[start]

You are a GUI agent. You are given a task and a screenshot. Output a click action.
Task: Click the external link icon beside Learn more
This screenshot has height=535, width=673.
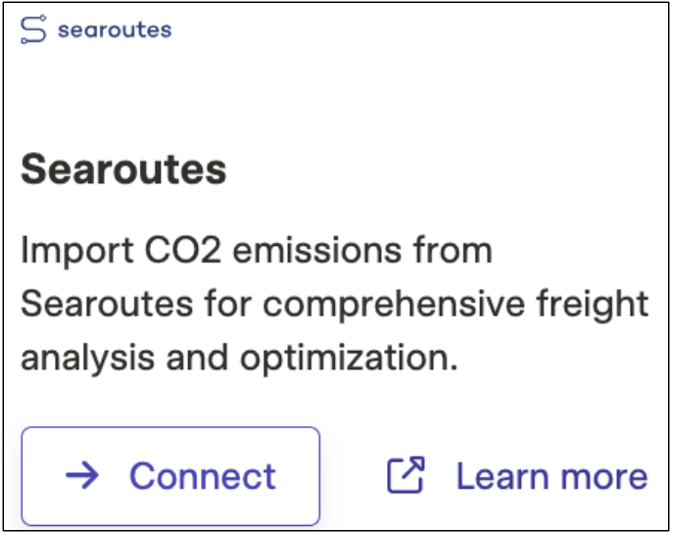406,474

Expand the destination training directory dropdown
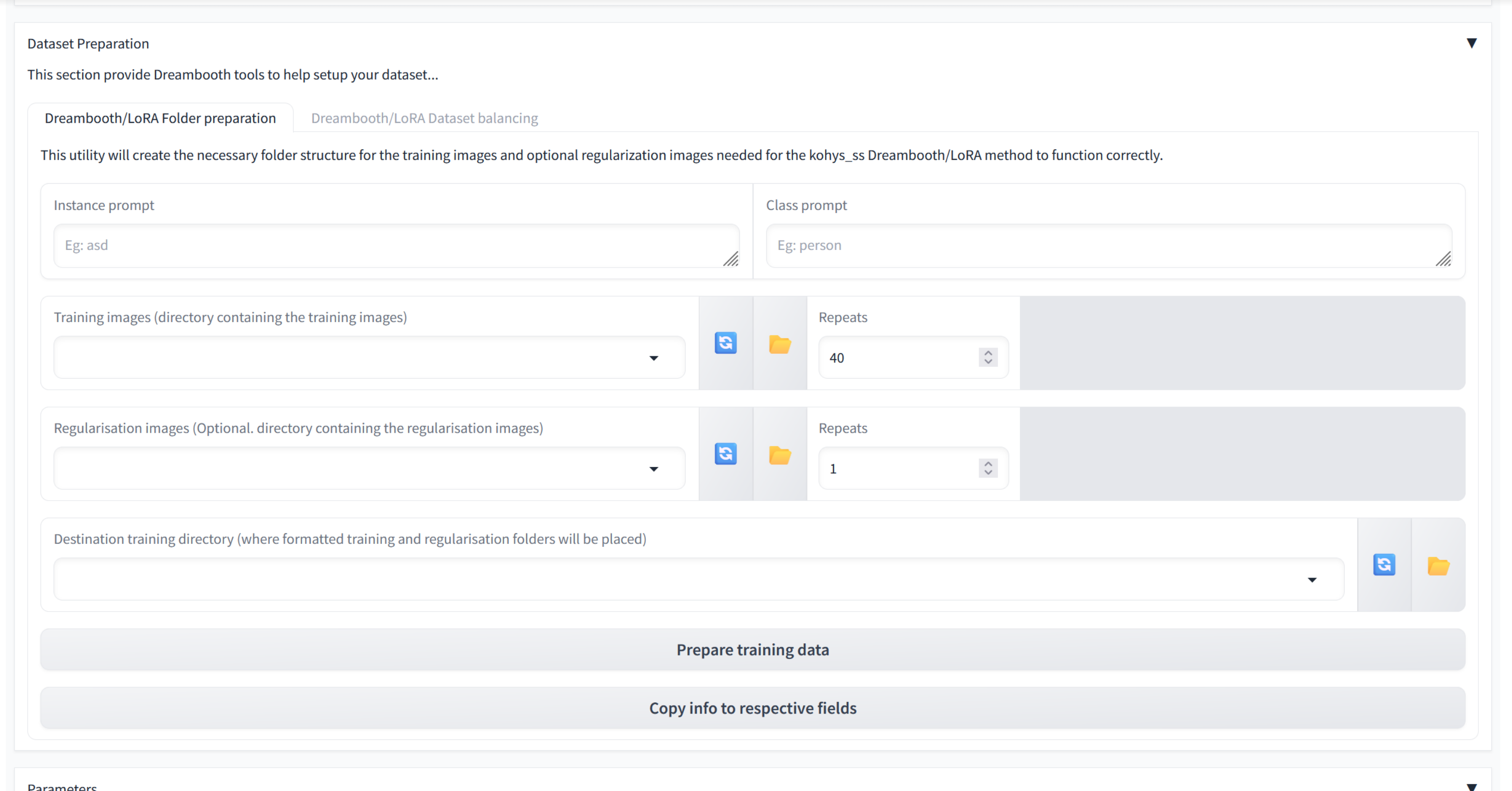pos(1313,579)
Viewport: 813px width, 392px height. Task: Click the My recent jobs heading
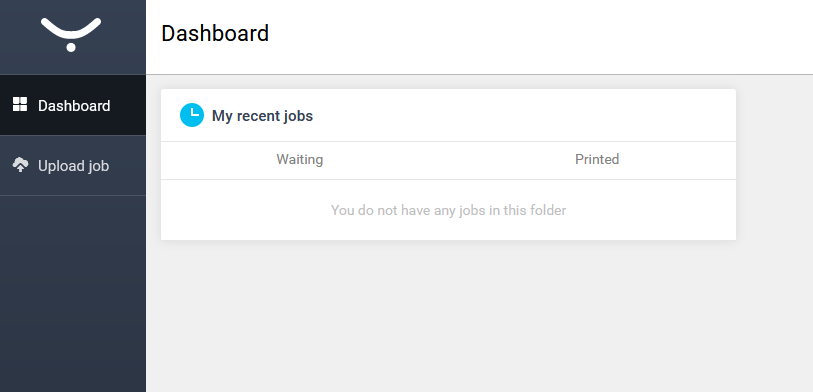pyautogui.click(x=262, y=116)
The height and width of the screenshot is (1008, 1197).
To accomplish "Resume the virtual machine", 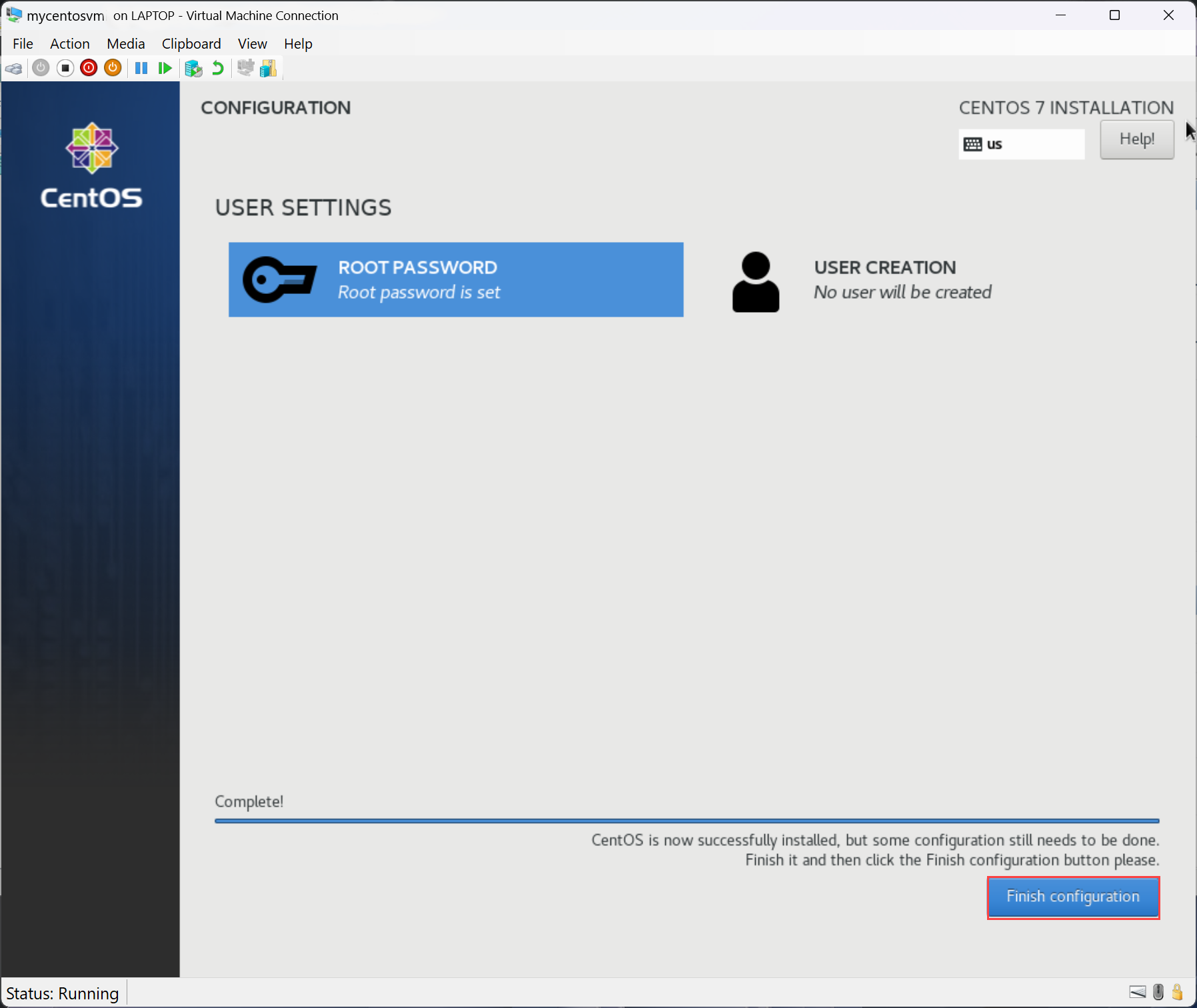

[end]

Update the items from the start through the line containing "pyautogui.click(x=262, y=116)" by replacing "dropdown" with "drop-down menu" and keeping everything else the same. Leave the pictures out of your answer.

Answer to the exercise ▸
You are a GUI agent. You are given a task and a screenshot. Output a click action.
Task: Click the external link icon beside Learn more
This screenshot has height=535, width=673.
406,474

Expand the destination training directory drop-down menu
pos(1313,579)
Viewport: 813px width, 392px height. Task: Click the My recent jobs heading
pyautogui.click(x=262, y=116)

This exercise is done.